• **Short exercise 1**: According to the CodeArena README, how does the API Service send real-time updates to clients?
• **Short exercise 2**: Continue the CodeArena README from the point where it ends.

• **Document**:

▽

Skip to content

Hari19hk/CodeArena

Folders and files

NameName
Last commit message
Last commit date

Latest commit

 

History

27 Commits
 
 
 
 
 
 
 
 
 
 
 
 
 
 
 
 
 
 

Repository files navigation

CodeArena

1. Project Overview

CodeArena is a distributed, real-time competitive programming platform designed for high concurrency and fault tolerance. It enables users to participate in live coding contests, solving algorithmic problems against the clock.

Core Problem: Evaluating untrusted user-submitted code in real-time, under heavy load, while maintaining a synchronized live leaderboard for thousands of concurrent participants.

Non-Trivial Aspects:

  • Safe Code Execution: Running untrusted code requires isolated sandboxing (Docker).
  • Race Conditions: Handling concurrent submissions and score updates without data corruption.
  • Real-Time Consistency: Ensuring the leaderboard reflects the true state of the contest instantaneously across all connected clients.
  • Distributed State: Managing state across API nodes, Workers, Redis, and Postgres.

2. High-Level Architecture

The system is composed of decoupled microservices to ensure scalability and isolation of concerns.

[ User Browser ]
       | (HTTP / SSE)
       v
[   API Service   ]  <-- Authenticates, Validates, Enqueues
       |
       +--------------+
       |              |
       v              v
[ PostgreSQL ]    [ Redis ]
(Source of Truth) (Queue, PubSub, Live State)
                      ^
                      |
[ Worker Service ] ---+
(Claims Jobs, Executes in Docker, Scores)

Roles:

  • API Service: Handles HTTP requests, authentication (JWT), and real-time updates via Server-Sent Events (SSE). It acts as the gatekeeper, pushing valid submissions to the job queue.
  • Worker Service: A stateless consumer that claims jobs from Redis, executes code in ephemeral Docker containers, calculates scores, and persists results.
  • Redis: faster-than-disk storage used for the job queue (submissions), distributed locking (processing:*), idempotency checks (processed:*), real-time event streaming (events:*), and live ranking (Sorted Sets).

△

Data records
▽

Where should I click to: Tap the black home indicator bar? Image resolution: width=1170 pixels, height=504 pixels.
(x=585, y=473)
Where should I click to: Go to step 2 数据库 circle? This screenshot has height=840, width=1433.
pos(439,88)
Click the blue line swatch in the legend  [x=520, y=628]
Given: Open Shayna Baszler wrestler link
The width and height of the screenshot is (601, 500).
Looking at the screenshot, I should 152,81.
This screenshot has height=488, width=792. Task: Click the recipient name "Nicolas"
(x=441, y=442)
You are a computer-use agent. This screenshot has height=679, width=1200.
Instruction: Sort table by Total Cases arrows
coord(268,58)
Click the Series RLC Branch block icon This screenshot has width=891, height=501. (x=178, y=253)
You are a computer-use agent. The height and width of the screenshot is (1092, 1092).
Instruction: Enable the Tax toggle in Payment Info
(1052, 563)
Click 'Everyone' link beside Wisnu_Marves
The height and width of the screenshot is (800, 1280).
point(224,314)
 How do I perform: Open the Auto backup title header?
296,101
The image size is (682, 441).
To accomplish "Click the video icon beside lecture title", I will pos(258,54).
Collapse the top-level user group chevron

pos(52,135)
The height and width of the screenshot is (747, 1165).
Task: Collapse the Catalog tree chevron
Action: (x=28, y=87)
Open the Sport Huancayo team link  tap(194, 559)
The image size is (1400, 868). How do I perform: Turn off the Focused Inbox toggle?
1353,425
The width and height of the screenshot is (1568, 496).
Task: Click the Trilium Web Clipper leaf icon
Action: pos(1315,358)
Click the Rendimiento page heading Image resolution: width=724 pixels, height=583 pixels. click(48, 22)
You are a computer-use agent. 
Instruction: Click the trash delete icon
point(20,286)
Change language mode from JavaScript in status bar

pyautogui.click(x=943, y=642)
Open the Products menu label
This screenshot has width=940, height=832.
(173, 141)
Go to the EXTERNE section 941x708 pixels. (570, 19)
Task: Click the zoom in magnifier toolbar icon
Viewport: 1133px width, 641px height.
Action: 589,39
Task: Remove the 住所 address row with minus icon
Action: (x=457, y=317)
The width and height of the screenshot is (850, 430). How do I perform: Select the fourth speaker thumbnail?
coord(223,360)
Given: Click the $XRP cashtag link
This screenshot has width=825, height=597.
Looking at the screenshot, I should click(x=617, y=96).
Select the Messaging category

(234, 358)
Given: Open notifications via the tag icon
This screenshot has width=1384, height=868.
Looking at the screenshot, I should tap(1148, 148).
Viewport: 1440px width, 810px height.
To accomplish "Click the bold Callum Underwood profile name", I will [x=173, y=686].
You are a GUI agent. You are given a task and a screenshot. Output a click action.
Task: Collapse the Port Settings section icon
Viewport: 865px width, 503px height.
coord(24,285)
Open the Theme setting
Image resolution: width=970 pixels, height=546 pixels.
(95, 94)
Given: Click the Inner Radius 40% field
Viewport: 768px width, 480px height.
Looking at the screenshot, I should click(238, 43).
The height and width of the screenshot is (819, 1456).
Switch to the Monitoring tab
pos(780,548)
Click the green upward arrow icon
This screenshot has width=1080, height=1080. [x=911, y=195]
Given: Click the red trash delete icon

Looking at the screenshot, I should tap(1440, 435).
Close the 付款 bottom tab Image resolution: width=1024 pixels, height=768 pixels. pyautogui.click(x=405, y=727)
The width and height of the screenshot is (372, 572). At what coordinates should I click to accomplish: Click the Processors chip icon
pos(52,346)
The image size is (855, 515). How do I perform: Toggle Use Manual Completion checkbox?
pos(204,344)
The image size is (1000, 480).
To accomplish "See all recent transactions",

△

• **Task response 1**: It sends them through Server-Sent Events (SSE).

• **Task response 2**:
  • PostgreSQL: The persistent source of truth for Users, Contests, Problems, Submissions, and historical Leaderboard Events.

3. Execution Flow (End-to-End)

  1. Submission: User POSTs code to /api/submit. API validates the request (auth, file size) and existence of the contest/problem.
  2. Enqueue: API pushes a job payload JSON to the Redis List submissions.
  3. Claim: A generic Worker pops the job (BRPOP) and attempts to acquire a distributed lock (SET processing:<id> ... NX).
  4. Idempotency Check: Worker checks if processed:<id> exists. If so, it acks and drops the duplicate.
  5. Execution: Worker spins up a Docker container (python/node), mounts the user's code and test inputs, and runs the solution with strict timeouts.
  6. Scoring: Output is compared against expected results. Penalties are calculated based on wrong attempts.
  7. Persist & PubSub:
    • Results are saved to Postgres (submission_results, contest_penalties).
    • Live events (TEST_RESULT, FINISHED) are published to Redis PubSub for the frontend.
    • Leaderboard ZSET in Redis is updated (ZINCRBY).
  8. Completion: Job is marked processed:<id> and the distributed lock is released.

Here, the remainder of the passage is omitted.